● **CONSIGNAS**
1. Copia del texto sobre la Ciudad de México en la literatura el pasaje que va de "Caída la gran" a "(Quirarte, 2010: 598).".
2. Resume en dos oraciones el texto sobre la Ciudad de México en la literatura.

● **TEXTO DE PARTIDA**
%%
Caída la gran Tenochtitlan, el ejército azteca, vencido y transformado en tropa constructora, entonaba cantos al tiempo que levantaba las edificaciones de la ciudad de fortalezas y atarazanas. Desde entonces, los escritores no han dejado de ser los cartógrafos emotivos de la sensibilidad colectiva. Son ellos quienes, con sus textos, reconstruyen una ciudad donde la imaginación llega a ser más poderosa que la realidad. La escritura constituye la ciudad y de tal modo la Megalópolis vuelve a basar su grandeza en la flor y el canto cultivados por los hombres de palabra (Quirarte, 2010: 598).
Para este estudioso de la ciudad, la fundación de la urbe es la empresa del héroe que, consumándola, cumple con su destino, pero “mantener la grandeza de los edificios que caen con el paso de los años o por la ceguera de los hombres, es labor de la escritura” (Quirarte, 2010: 28). No podría estar más de acuerdo. La Ciudad de México vive muchas veces más plenamente en los textos que la plasman. Su riqueza, abrumadora en una primera impresión, queda detenida en el papel y sobrevive a sus continuos derrumbes.
Mi primera intención al realizar este trabajo era, justamente, extender a contraluz los mapas espirituales de la ciudad posmoderna, y en ellos ir rastreando las trazas imaginarias de las ciudades subyacentes. Quise concentrarme en la megalópolis que emprende su gestación en los albores de la posmodernidad por diversas razones. Aunque la Ciudad de México comienza a aparecer en la literatura desde los poemas prehispánicos, las crónicas de la conquista y los cantos de los incipientes poetas novohispanos, como Bernardo de Balbuena, que la retrata por primera vez en su fase colonial en el poema “Grandeza mexicana”, escrito en el año de 1604, alcanza la dignidad de personaje principal del imaginario cultural y literario, con una auténtica personalidad propia, en el siglo XIX, primero con El periquillo Sarniento de José Joaquín Fernández de Lizardi y, después en las litografías de Casimiro Castro y las crónicas de Francisco Zarco, y quizá alcanza una de sus cúspides literariasen la última novela que podría asir la totalidad de los contrastes de su existencia moderna: La región más transparente, de Carlos Fuentes, la literatura posmoderna refleja, a mi entender, una ciudad indiscutiblemente única y riquísima en significados a la cuallos escritores –y los habitantes en general– profesan intensas pasiones que oscilan desde el más profundo amor hasta el más feroz odio. Un ejemplo revelador de esta circunstancia son los poemas paralelos de Huerta “Declaración de amor” y “Declaración de odio”, contenidos en el libro Los hombres del alba (1944), escritos al borde del medio siglo, ambos dedicados a la ciudad y de cuyo arrebato no puede sino concluirse que, muchas veces, en una manifestación de odio apasionado no se encuentra sino un imposible amor. Este sentimiento de pasión continuamente frustrada por la urbe aparece incesantemente en los escritores de la Ciudad de México.
%%
● **FILAS DE DATOS**
%%
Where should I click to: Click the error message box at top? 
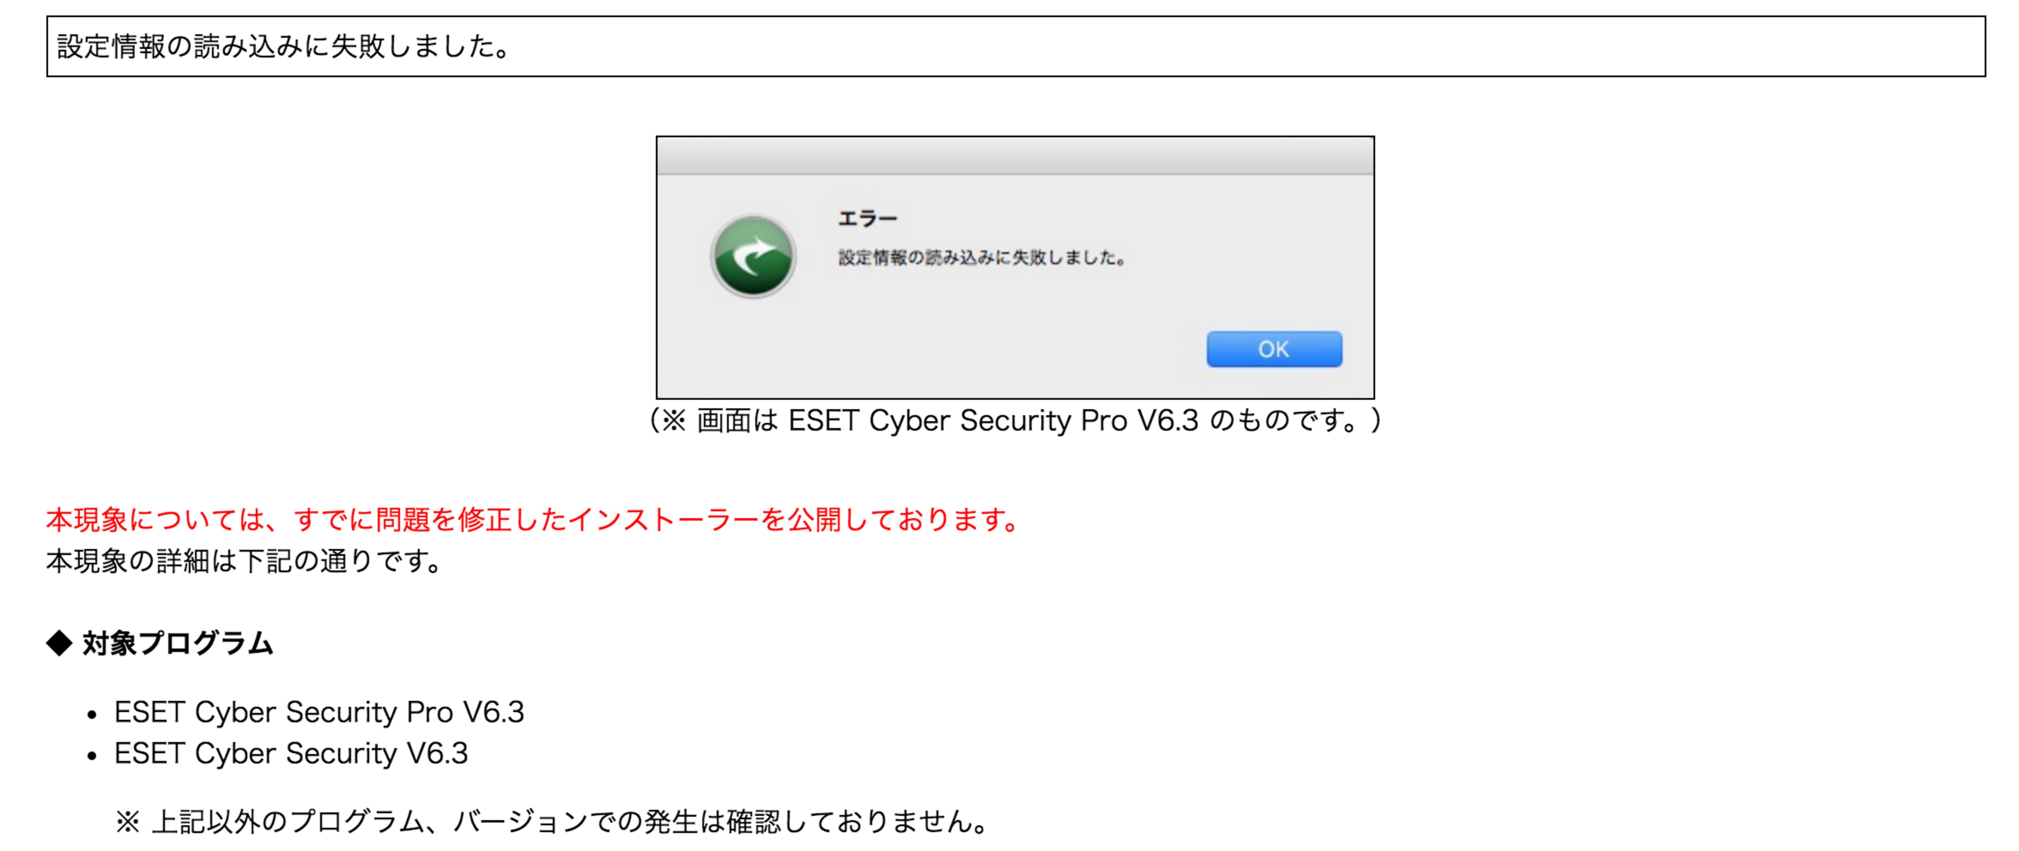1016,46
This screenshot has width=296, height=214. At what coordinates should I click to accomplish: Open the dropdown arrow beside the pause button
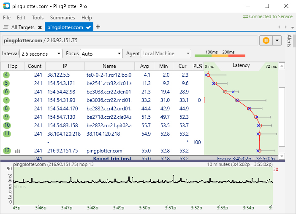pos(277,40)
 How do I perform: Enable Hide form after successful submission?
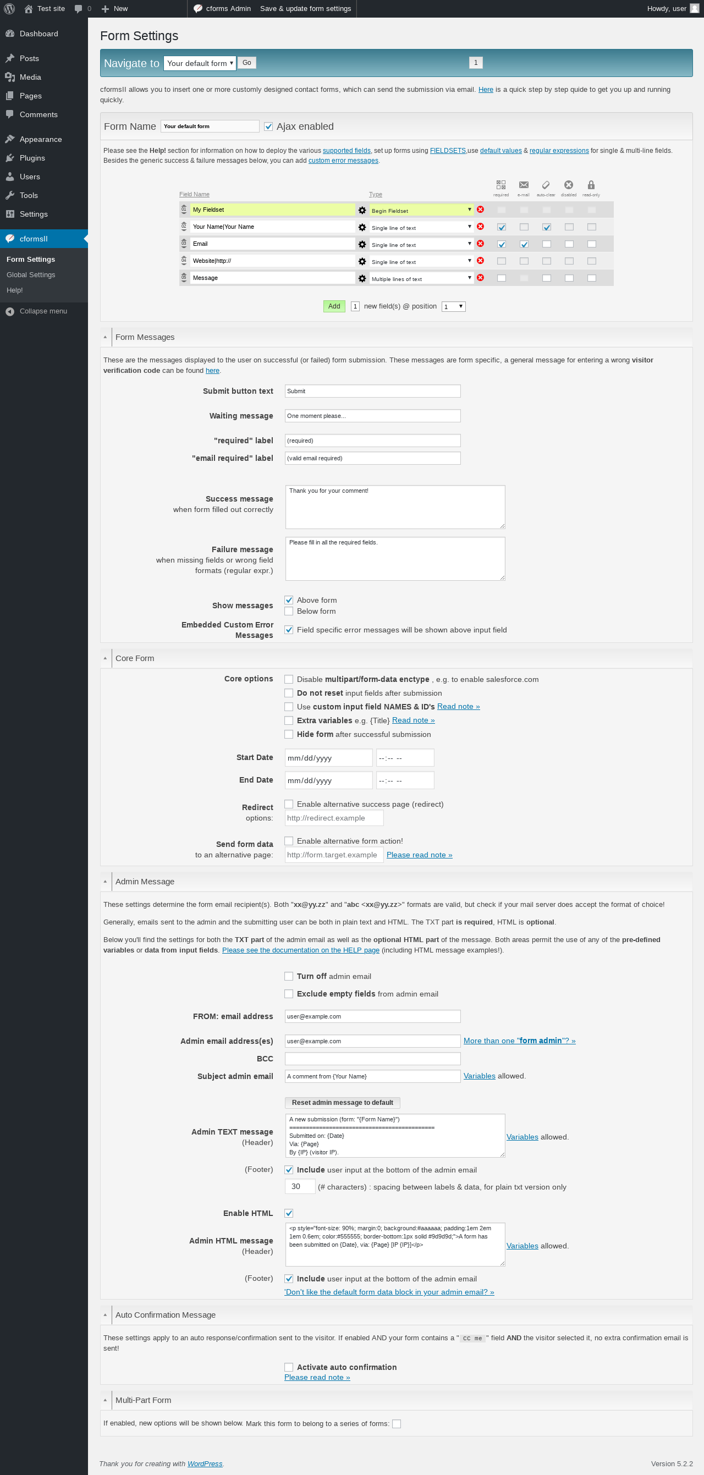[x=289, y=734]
%%
%%
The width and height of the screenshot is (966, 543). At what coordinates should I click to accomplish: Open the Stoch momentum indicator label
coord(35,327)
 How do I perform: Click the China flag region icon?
%%
%%
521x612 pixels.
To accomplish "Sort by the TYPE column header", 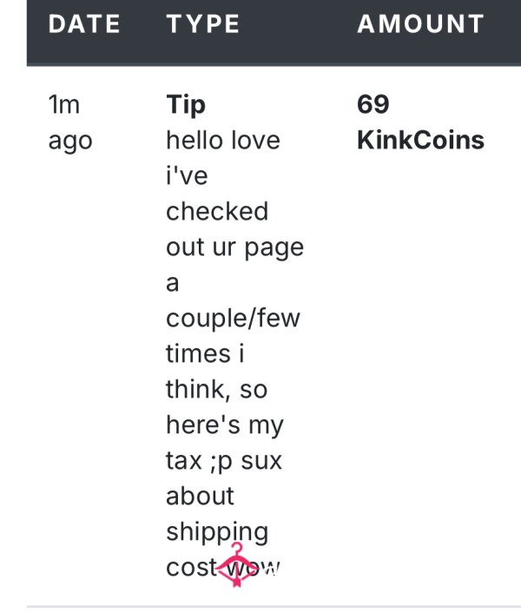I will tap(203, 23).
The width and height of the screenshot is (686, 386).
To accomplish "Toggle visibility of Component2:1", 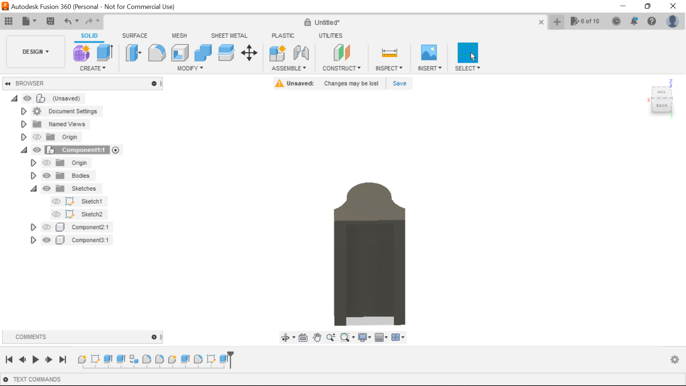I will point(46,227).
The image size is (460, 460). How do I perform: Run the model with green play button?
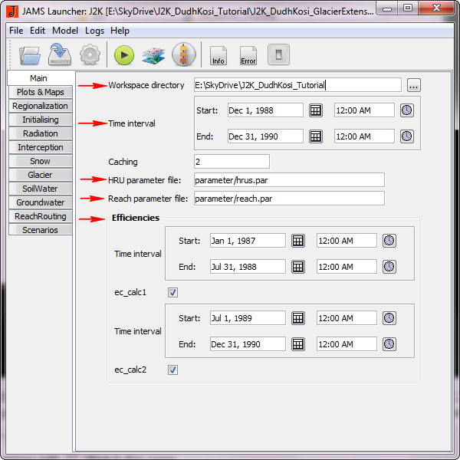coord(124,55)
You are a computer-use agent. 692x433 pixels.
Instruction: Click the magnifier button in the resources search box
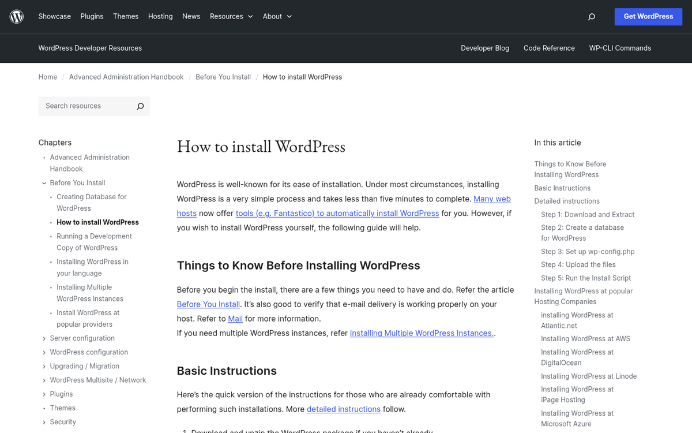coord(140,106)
%%
● **SOLUCIONES**
1.
Caída la gran Tenochtitlan, el ejército azteca, vencido y transformado en tropa constructora, entonaba cantos al tiempo que levantaba las edificaciones de la ciudad de fortalezas y atarazanas. Desde entonces, los escritores no han dejado de ser los cartógrafos emotivos de la sensibilidad colectiva. Son ellos quienes, con sus textos, reconstruyen una ciudad donde la imaginación llega a ser más poderosa que la realidad. La escritura constituye la ciudad y de tal modo la Megalópolis vuelve a basar su grandeza en la flor y el canto cultivados por los hombres de palabra (Quirarte, 2010: 598).

2. Desde la caída de Tenochtitlan, los escritores han sido cartógrafos emotivos que reconstruyen la ciudad con sus textos, y a la escritura le toca mantener la grandeza de unos edificios que caen con el paso de los años. El trabajo se propone rastrear los mapas espirituales de la megalópolis posmoderna, cuya literatura refleja una ciudad única hacia la que los escritores sienten pasiones que van del amor más profundo al odio más feroz, como muestran los poemas paralelos de Huerta.